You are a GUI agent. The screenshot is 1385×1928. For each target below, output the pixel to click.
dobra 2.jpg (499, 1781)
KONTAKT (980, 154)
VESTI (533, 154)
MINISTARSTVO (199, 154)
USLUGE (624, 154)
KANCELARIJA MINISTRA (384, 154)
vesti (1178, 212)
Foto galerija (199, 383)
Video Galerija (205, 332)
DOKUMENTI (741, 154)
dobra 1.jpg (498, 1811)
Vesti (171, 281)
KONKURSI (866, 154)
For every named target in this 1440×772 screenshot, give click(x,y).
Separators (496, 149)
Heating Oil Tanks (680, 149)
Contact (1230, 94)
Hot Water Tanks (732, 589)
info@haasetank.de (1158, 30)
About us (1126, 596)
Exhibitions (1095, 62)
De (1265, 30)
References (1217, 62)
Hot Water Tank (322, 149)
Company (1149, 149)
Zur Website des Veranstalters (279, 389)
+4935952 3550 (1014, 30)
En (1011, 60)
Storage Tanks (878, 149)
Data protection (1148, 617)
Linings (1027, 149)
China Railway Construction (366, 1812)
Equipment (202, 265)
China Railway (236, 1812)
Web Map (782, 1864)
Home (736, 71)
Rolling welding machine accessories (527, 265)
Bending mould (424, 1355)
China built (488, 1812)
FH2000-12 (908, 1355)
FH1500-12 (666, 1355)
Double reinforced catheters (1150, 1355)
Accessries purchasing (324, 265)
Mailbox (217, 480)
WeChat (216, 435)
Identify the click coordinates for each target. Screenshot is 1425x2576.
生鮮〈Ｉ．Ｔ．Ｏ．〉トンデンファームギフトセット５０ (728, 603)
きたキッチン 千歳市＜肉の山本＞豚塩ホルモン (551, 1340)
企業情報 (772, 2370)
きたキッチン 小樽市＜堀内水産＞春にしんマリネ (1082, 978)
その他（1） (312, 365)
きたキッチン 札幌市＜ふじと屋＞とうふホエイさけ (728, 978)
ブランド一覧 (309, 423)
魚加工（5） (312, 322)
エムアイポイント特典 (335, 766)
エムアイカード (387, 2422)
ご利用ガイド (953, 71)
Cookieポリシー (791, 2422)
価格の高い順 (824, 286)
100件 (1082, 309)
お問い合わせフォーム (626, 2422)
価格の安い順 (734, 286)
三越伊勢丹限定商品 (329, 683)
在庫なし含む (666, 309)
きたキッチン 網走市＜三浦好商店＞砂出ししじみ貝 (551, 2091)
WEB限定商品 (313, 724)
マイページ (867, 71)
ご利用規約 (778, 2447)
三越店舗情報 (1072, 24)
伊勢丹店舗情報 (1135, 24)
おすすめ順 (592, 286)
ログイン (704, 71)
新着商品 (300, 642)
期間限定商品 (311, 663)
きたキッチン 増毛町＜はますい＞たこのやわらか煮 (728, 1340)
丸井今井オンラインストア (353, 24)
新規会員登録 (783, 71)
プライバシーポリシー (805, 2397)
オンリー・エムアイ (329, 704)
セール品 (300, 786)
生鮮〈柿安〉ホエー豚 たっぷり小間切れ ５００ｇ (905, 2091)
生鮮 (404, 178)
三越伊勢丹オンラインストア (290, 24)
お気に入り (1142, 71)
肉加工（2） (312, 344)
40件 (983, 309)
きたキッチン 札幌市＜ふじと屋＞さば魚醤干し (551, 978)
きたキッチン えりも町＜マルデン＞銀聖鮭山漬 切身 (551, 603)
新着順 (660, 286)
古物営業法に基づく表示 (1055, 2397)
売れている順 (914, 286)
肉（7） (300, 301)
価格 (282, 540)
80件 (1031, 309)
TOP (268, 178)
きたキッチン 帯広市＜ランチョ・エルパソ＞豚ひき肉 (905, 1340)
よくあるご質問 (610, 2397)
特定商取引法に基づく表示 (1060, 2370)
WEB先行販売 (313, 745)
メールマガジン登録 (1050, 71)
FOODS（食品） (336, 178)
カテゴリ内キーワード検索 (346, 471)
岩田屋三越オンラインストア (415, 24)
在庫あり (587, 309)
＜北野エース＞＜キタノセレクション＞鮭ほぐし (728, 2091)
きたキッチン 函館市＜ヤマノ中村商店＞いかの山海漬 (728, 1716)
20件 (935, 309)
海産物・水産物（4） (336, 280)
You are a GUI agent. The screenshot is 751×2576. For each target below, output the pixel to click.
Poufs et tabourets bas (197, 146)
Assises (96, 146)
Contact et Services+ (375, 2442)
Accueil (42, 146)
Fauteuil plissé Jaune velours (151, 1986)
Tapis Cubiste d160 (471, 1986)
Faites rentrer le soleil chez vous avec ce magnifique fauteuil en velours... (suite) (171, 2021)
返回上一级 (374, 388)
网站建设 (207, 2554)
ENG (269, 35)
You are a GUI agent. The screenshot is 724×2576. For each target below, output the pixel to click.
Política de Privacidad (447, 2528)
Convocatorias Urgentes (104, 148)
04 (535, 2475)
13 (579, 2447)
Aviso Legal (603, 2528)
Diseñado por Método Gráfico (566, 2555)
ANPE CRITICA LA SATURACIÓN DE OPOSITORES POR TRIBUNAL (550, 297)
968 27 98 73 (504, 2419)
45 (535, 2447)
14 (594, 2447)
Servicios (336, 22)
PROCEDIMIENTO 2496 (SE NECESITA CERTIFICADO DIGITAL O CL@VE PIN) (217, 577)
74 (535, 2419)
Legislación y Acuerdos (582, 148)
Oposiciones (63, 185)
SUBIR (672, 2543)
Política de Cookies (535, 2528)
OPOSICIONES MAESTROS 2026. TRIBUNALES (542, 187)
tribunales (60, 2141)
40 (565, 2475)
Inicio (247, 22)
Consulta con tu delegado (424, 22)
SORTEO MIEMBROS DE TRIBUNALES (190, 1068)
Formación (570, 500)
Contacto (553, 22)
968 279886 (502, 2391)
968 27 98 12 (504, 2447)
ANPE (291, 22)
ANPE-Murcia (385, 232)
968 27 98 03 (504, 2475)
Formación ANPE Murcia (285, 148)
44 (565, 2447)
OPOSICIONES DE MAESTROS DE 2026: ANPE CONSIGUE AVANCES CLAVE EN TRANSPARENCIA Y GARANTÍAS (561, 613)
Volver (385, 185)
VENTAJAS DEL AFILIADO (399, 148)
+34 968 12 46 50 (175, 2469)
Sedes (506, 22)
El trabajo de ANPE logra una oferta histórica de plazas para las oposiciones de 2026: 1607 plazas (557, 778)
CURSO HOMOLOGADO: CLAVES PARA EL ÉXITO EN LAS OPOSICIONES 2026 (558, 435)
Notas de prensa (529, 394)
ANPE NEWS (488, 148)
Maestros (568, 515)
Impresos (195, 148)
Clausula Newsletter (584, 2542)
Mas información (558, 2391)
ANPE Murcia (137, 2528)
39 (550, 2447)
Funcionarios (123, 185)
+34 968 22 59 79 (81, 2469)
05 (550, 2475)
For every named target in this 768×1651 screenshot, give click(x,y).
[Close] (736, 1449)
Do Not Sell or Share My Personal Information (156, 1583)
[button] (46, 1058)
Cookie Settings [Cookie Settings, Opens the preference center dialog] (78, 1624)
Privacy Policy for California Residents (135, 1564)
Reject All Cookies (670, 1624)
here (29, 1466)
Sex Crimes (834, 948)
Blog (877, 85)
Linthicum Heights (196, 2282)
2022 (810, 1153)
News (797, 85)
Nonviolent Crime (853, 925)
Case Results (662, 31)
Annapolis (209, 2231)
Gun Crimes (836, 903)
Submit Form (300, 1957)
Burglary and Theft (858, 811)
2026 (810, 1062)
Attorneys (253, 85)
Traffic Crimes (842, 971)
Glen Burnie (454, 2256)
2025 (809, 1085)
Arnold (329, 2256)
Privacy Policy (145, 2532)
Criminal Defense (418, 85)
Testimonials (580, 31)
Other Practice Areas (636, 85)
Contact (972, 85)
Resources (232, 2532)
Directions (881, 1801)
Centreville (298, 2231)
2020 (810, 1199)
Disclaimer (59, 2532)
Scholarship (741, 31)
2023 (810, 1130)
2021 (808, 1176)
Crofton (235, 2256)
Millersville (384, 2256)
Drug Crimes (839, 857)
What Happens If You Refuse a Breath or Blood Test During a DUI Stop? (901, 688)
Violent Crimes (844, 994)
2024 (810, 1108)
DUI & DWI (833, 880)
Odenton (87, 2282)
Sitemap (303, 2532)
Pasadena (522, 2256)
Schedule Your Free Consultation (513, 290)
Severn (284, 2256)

########################################

**EXERCISE DETAILS:** Please format the listing between the lines holding "特定商取引法に基づく表示 (1060, 2370)" and "ENG (269, 35)", inclusive, as a two-column CSV with the headers target_text and click_point, giving one row per coordinate pair. Put the text in target_text and its coordinates in click_point, wrapping each field in double quotes and replacing any line breaks with spaces.

**REPLY:**
target_text,click_point
"特定商取引法に基づく表示","(1060, 2370)"
"WEB先行販売","(313, 745)"
"メールマガジン登録","(1050, 71)"
"FOODS（食品）","(336, 178)"
"カテゴリ内キーワード検索","(346, 471)"
"岩田屋三越オンラインストア","(415, 24)"
"在庫あり","(587, 309)"
"＜北野エース＞＜キタノセレクション＞鮭ほぐし","(728, 2091)"
"きたキッチン 函館市＜ヤマノ中村商店＞いかの山海漬","(728, 1716)"
"20件","(935, 309)"
"海産物・水産物（4）","(336, 280)"
"You are a GUI agent. The screenshot is 751×2576. For each target below, output the pixel to click. Poufs et tabourets bas","(197, 146)"
"Assises","(96, 146)"
"Contact et Services+","(375, 2442)"
"Accueil","(42, 146)"
"Fauteuil plissé Jaune velours","(151, 1986)"
"Tapis Cubiste d160","(471, 1986)"
"Faites rentrer le soleil chez vous avec ce magnifique fauteuil en velours... (suite)","(171, 2021)"
"返回上一级","(374, 388)"
"网站建设","(207, 2554)"
"ENG","(269, 35)"